I would use OpenJPA every time for the same reason as Brill. I started off my current project with OpenJPA, but came across some bugs which are show-stoppers for me.

Native Hibernate is also notoriously bad for legacy integration. When I plugged in HibernateJPA, I had to make some changes to my mappings, changing some stuff that was legitimate JPA as far as OpenJPA and Toplink were concerned. But Hibernate wouldn't have it. I often get the impression that Hibernate is heavy on convention, and the convention is what Hibernate dictates ;)

Hands up if Hibernate ever fixed a JIRA that you raised? I had a couple of Jiras I was very interested in. They were either closed down with 'invalid' or just ignored.

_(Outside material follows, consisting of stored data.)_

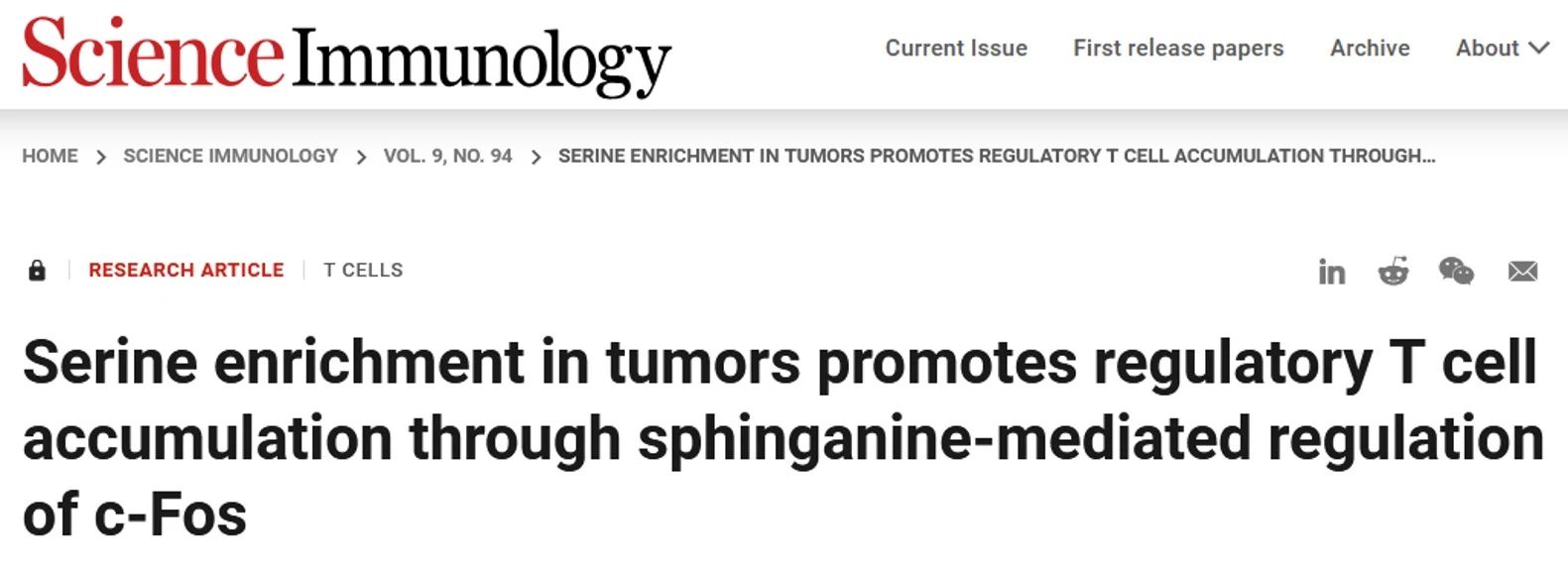Share the article on LinkedIn
Screen dimensions: 1568x571
click(1331, 272)
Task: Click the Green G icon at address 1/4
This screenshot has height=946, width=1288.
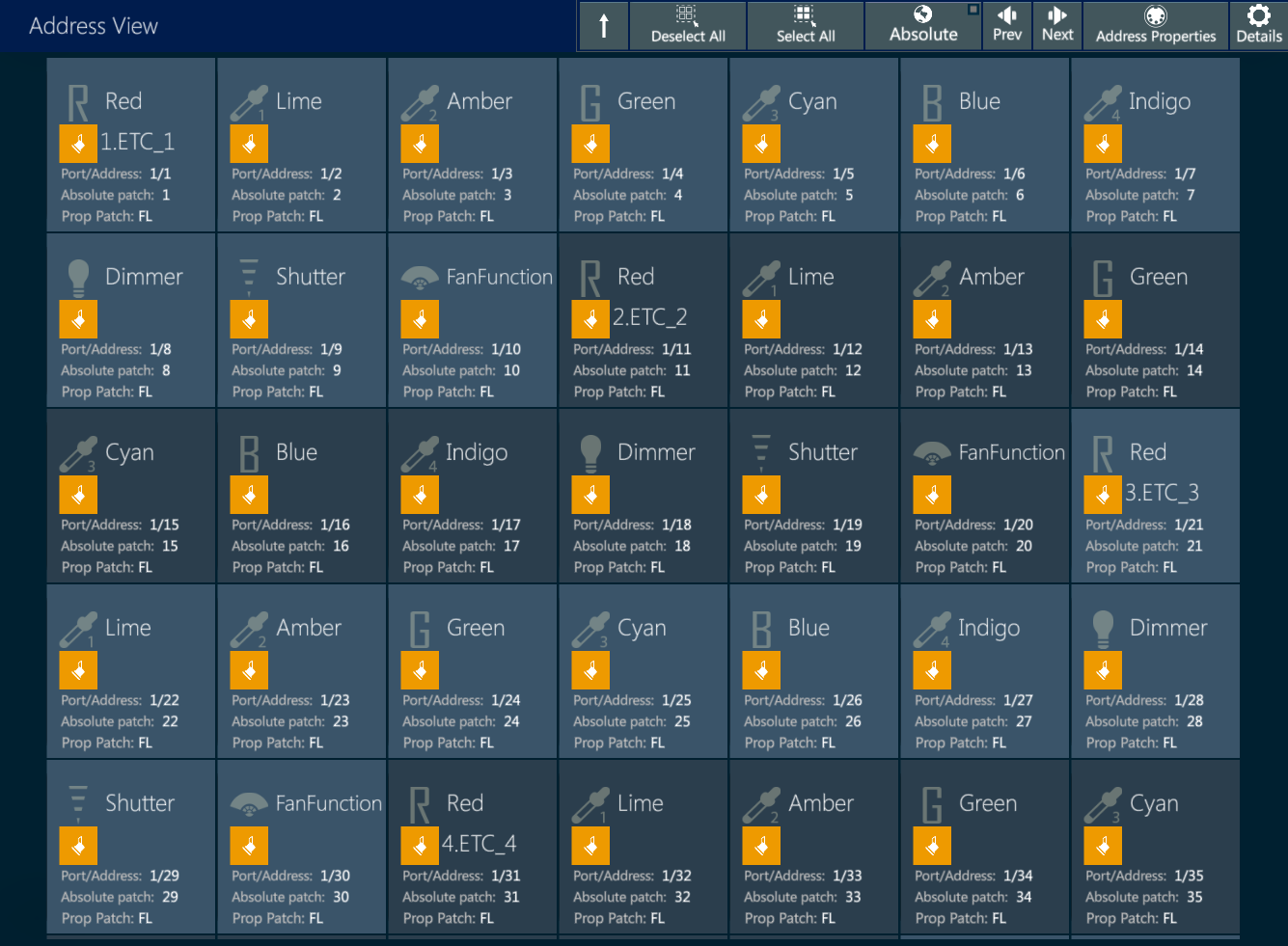Action: click(x=590, y=103)
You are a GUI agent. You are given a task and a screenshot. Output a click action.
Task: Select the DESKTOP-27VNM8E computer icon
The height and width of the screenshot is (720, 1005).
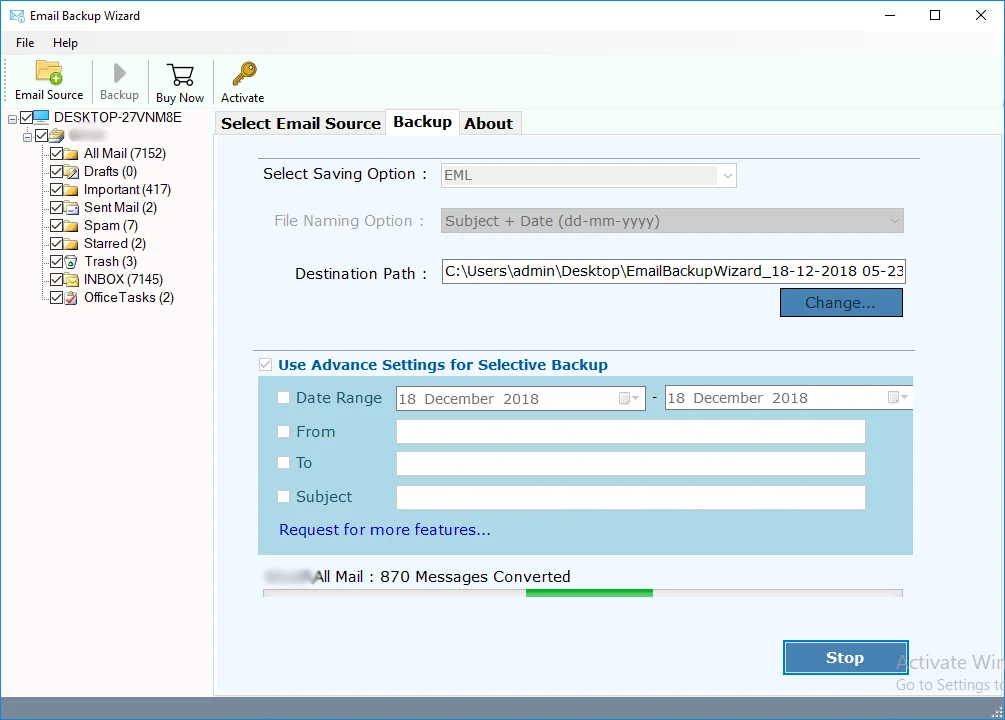coord(42,117)
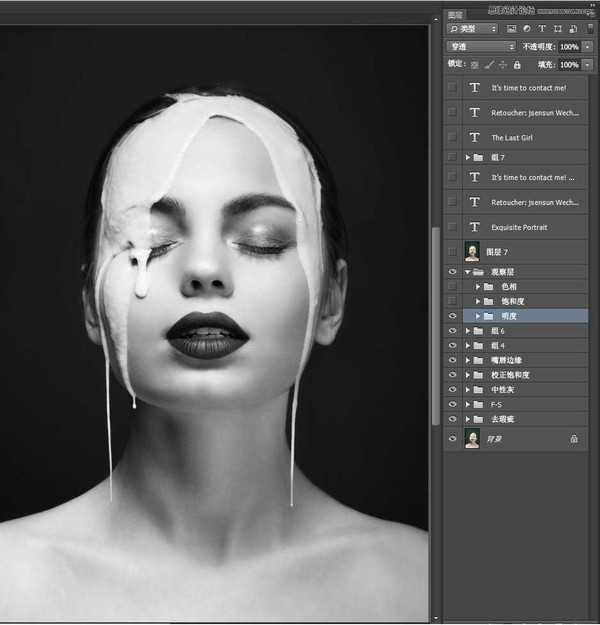Click the 图层 7 layer thumbnail
The height and width of the screenshot is (625, 600).
472,252
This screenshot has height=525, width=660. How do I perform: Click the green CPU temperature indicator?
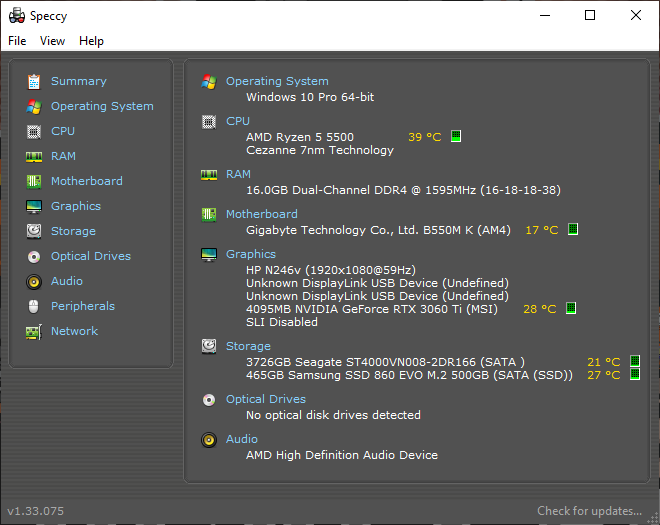pyautogui.click(x=456, y=136)
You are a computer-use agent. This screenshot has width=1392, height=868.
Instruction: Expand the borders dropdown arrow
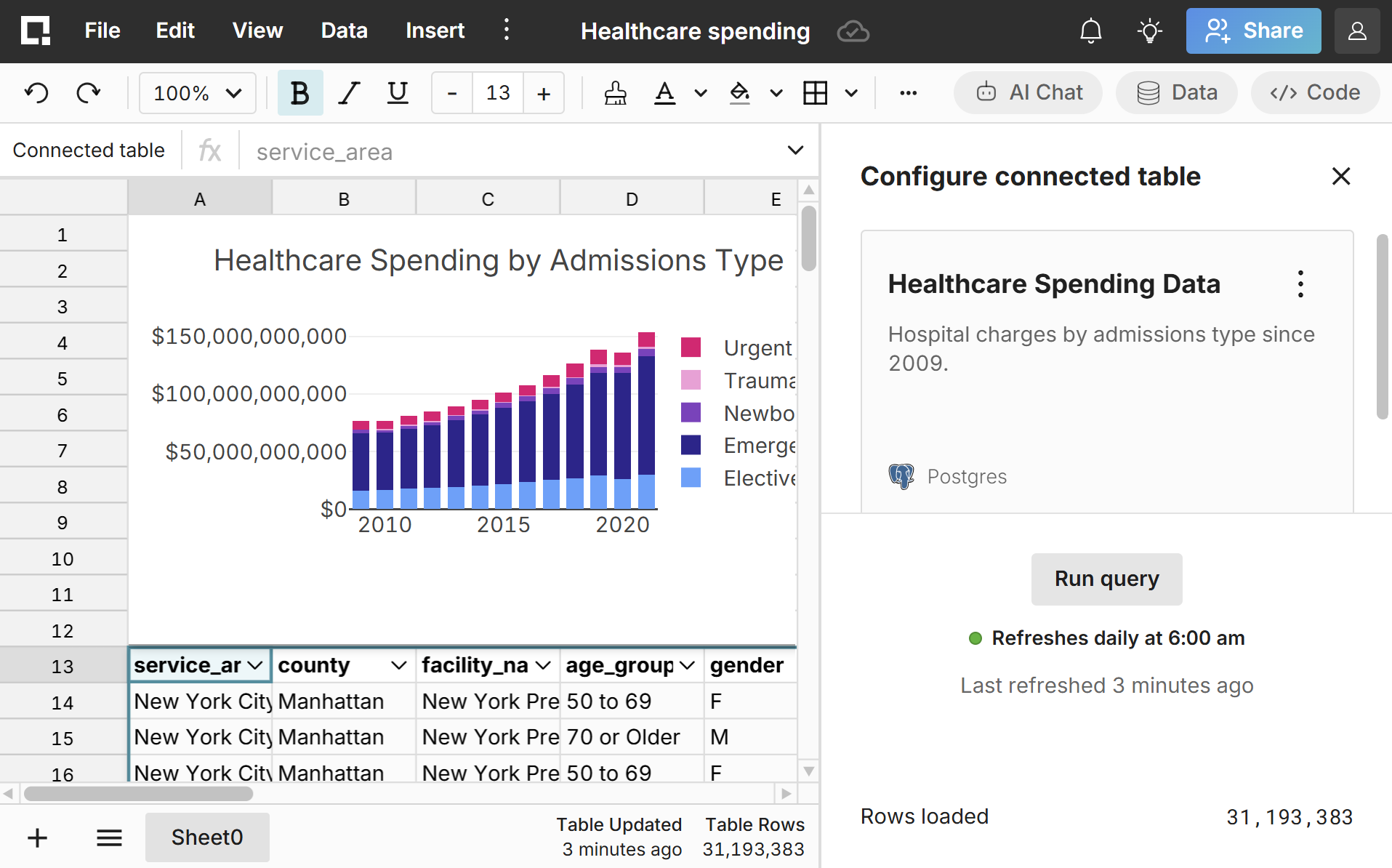(851, 93)

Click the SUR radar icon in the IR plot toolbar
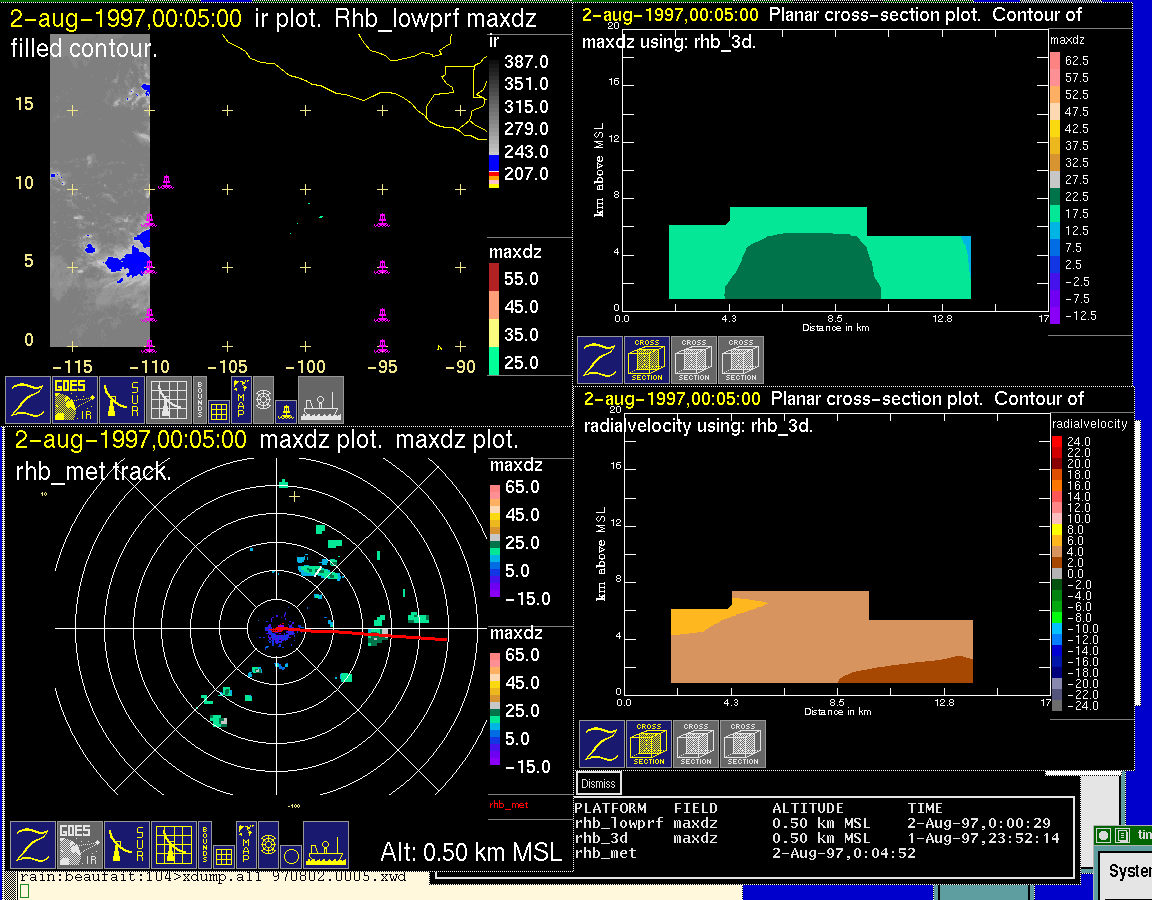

Brill Pappin on 20/02/08 14:41, wrote:
I've used Hibernate extensively for many types of projects.
Once I got through the learning curve for OpenJPA I never went back.

Why?

Because I can do away with all the extra crap Hibernate has to have.
Maintenance is easier, etc, etc.

Thats not to say Hibernate is not a good technology, its fairly mature, but I like that all I need is a few annotations to make OpenJPA work.

- Brill Pappin

Rick Hightower wrote:
http://java.dzone.com/news/hibernate-best-choice
Has anyone done a comparison of Hibernate versus OpenJPA that compares ease-of-use, caching, tool support, legacy integration, etc.? Perhaps such an internal report was used to decide which ORM tool to pick. If so, what were the results?